Predicting RNA pseudoknots: the LandscapeFold algorithm
RNA molecules are made up of repeating nucleotides arranged in a chain. There are only four different kinds of nucleotides, commonly called A, C, G, and U. These nucleotides interact with one another (A and U bind to one another, as do C and G, as well as G and U). These interactions not only mediate interactions between different RNA molecules, they also lead RNA molecules to fold up onto themselves, creating intricate structures. Being able to predict these structures is important because the structure of an RNA molecule often affects which DNA, RNA, and protein molecules it will bind. For this reason, many algorithms have been developed to predict RNA structure from sequence.
A common area in most of these algorithms struggle is when the RNA folds onto itself in a non-nested fashion, forming what’s called a pseudoknot. (See book chapter Fig. 1 for a more thorough description of pseudoknots). These pseudoknots aren't extremely common, but when they're present, they can be quite important to the function of the RNA. There are two main challenges with predicting pseudoknots. The first has to do with their entropy. In essence, in order for some nucleotides to bind to one another to form a pseudoknot, the positions of other nucleotides must be constrained. Since submicroscopic objects prefer to have freedom to move around at will, this constraint penalizes pseudoknot formation. Our first goal was to quantify this penalty.
The second main challenge with predicting pseudoknots is that once you allow for pseudoknotted structures, the number of possible structures into which a given RNA molecule can fold grows very large, such that enumerating all of these structures can in general take an extremely long time. (In technical terms, the pseudoknot enumeration problem is NP-hard). Our second goal was to demonstrate that for reasonably short RNA molecules – which can still be quite important both physiologically and in the lab – modern computers can achieve this enumeration very quickly. Therefore, as long as we don’t consider RNA molecules that are too long, we showed that the enumeration problem isn’t much of a problem after all.
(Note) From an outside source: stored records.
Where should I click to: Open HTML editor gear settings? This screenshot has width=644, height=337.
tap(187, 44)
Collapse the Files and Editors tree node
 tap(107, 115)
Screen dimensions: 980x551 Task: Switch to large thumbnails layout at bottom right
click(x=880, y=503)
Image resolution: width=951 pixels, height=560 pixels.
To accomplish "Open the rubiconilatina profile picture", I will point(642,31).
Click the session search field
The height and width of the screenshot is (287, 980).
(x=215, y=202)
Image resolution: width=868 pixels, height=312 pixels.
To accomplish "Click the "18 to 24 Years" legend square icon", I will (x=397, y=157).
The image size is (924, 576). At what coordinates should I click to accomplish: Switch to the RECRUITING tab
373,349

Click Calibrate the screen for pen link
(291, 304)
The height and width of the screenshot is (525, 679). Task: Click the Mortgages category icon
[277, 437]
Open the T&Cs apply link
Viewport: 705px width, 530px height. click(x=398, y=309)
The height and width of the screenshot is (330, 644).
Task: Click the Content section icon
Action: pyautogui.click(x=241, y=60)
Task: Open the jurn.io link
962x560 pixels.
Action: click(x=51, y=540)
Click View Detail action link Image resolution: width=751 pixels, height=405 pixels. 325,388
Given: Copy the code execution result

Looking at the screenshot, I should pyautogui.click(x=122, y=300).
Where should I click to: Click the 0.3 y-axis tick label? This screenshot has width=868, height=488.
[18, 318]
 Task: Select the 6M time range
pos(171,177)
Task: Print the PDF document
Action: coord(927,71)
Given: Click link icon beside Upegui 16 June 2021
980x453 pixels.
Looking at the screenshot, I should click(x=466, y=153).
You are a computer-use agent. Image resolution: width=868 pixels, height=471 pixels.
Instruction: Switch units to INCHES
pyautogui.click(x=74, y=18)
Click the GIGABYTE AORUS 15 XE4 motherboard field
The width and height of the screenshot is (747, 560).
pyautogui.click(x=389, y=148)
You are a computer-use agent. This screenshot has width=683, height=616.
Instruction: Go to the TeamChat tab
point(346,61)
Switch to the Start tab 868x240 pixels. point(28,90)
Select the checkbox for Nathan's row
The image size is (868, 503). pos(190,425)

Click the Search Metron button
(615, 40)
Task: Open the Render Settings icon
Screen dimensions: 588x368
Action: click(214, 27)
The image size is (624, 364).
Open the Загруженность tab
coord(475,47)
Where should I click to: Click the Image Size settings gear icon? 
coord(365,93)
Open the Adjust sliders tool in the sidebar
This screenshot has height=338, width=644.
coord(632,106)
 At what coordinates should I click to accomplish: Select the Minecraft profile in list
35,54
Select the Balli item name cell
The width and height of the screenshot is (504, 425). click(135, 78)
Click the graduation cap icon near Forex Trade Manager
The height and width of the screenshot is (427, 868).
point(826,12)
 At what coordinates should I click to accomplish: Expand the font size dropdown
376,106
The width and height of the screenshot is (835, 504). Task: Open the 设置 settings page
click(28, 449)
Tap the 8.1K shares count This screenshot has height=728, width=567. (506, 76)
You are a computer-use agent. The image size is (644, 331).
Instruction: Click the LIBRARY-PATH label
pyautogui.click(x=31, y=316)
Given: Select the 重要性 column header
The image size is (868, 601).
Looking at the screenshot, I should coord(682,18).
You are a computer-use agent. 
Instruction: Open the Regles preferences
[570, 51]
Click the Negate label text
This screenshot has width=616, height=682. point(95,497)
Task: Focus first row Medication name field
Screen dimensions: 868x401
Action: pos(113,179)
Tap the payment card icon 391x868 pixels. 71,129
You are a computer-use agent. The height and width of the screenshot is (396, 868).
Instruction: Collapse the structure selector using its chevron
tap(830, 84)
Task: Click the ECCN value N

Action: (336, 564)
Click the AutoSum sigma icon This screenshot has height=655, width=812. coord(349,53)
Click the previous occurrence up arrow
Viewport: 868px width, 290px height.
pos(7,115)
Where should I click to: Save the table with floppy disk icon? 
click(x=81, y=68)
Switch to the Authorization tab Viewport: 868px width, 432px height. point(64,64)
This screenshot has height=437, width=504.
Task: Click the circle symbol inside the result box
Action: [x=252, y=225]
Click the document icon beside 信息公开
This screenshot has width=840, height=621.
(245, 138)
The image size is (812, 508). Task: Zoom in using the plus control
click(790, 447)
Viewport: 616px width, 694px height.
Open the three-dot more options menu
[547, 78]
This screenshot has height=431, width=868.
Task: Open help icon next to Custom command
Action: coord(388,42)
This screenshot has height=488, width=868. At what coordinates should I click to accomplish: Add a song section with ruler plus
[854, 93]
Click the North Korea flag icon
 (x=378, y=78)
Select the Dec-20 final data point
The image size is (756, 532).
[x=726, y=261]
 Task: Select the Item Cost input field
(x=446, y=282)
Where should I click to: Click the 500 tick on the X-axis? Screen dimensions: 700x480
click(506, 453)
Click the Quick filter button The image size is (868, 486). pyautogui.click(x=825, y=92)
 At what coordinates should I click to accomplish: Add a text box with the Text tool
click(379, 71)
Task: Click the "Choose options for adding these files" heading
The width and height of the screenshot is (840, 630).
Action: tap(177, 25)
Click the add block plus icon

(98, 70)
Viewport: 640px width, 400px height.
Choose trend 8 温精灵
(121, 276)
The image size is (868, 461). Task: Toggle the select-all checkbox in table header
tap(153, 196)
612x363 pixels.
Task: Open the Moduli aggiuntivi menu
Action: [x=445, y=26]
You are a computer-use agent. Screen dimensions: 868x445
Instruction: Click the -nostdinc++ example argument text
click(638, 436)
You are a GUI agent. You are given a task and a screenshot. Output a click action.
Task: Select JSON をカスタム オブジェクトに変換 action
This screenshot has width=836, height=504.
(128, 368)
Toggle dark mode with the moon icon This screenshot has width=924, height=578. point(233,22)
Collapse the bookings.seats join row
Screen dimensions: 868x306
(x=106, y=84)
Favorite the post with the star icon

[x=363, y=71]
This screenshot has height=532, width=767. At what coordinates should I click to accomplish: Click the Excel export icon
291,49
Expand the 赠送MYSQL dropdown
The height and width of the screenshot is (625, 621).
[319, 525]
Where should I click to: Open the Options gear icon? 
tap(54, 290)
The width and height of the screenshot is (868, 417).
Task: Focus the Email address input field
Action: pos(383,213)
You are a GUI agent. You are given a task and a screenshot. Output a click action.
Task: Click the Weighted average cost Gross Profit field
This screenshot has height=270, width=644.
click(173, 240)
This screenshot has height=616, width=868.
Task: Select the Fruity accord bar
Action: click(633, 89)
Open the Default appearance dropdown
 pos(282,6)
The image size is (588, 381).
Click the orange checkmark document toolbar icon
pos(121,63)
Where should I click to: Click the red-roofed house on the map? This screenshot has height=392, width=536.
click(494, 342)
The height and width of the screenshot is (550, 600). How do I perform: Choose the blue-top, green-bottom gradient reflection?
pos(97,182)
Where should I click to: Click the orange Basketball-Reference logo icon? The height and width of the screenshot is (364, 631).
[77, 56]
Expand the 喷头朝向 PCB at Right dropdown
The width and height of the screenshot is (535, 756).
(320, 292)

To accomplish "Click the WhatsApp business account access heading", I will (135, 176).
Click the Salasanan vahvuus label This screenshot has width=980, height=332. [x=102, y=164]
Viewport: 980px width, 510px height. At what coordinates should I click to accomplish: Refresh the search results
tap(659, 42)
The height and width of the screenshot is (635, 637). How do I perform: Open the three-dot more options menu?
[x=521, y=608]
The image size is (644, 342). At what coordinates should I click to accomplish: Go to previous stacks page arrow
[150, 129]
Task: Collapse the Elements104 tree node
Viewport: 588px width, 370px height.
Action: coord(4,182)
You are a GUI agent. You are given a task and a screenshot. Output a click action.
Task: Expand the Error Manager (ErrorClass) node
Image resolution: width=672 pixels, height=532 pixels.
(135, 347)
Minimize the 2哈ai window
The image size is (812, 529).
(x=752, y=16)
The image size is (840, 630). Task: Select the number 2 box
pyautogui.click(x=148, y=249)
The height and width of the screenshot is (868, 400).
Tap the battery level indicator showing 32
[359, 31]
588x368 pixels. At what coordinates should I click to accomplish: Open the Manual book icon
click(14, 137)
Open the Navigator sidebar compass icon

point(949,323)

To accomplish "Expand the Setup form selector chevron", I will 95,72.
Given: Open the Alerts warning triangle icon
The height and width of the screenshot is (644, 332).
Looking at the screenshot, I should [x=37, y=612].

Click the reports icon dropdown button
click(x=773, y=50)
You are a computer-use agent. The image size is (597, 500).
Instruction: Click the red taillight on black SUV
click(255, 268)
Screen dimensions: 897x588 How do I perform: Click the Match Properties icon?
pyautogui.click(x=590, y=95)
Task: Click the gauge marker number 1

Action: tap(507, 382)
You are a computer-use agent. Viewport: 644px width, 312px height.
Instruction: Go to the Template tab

The main thrust of the paper deals with the first challenge, of how to quantify the entropy of pseudoknots. We developed a formula that takes in a structure and outputs the entropy of that structure. The formula relies on two assumptions. First, that unbound nucleotides are maximally unstructured and free to move around willy-nilly (aside from being connected to one another). This is sometimes referred to as an “ideal chain approximation”, or as a “random walk”. Second, that regions of bound nucleotides are extremely rigid (the “rigid rod” approximation). By taking these two limits, we showed that we can estimate the entropy of any possible RNA structure, including any pseudoknotted structure.
This formula has two exciting features worth mentioning. The first is that it only relies on two parameters. This is important because when you have a formula that relies on a large number of parameters, you can fit the parameters on some dataset, but it can be difficult to know how well the formula with those parameters will generalize to a new dataset. Two is a small number here: all other known formulas for pseudoknot entropy rely on many more parameters (from dozens up to ~100). The formula also has some aesthetically nice features, such as a simple graphical interpretation, reminiscent of “Feynman diagrams”, which are graphically-interpretable formulas applicable to an entirely different (and non-biological) area of physics called quantum field theory.
Once we derived this formula, we wanted to test it and to allow others to use it in a streamlined way to predict pseudoknotted RNA structures. We therefore developed a new RNA structure prediction algorithm called LandscapeFold that 1) takes in a (relatively short) sequence; 2) enumerates all structures into which that sequence can fold (see the second goal discussed above); and 3) for each sequence, calculates its energy (based on prior work) and entropy (based on our new formula). We showed that this algorithm is as good as or (in most cases) better than all other RNA structure prediction algorithms when it comes to predicting pseudoknots for short RNA molecules.
The Biophysical Journal paper derives our formula and presents the comparison between LandscapeFold and other prediction algorithms; the book chapter focuses solely on how to use LandscapeFold.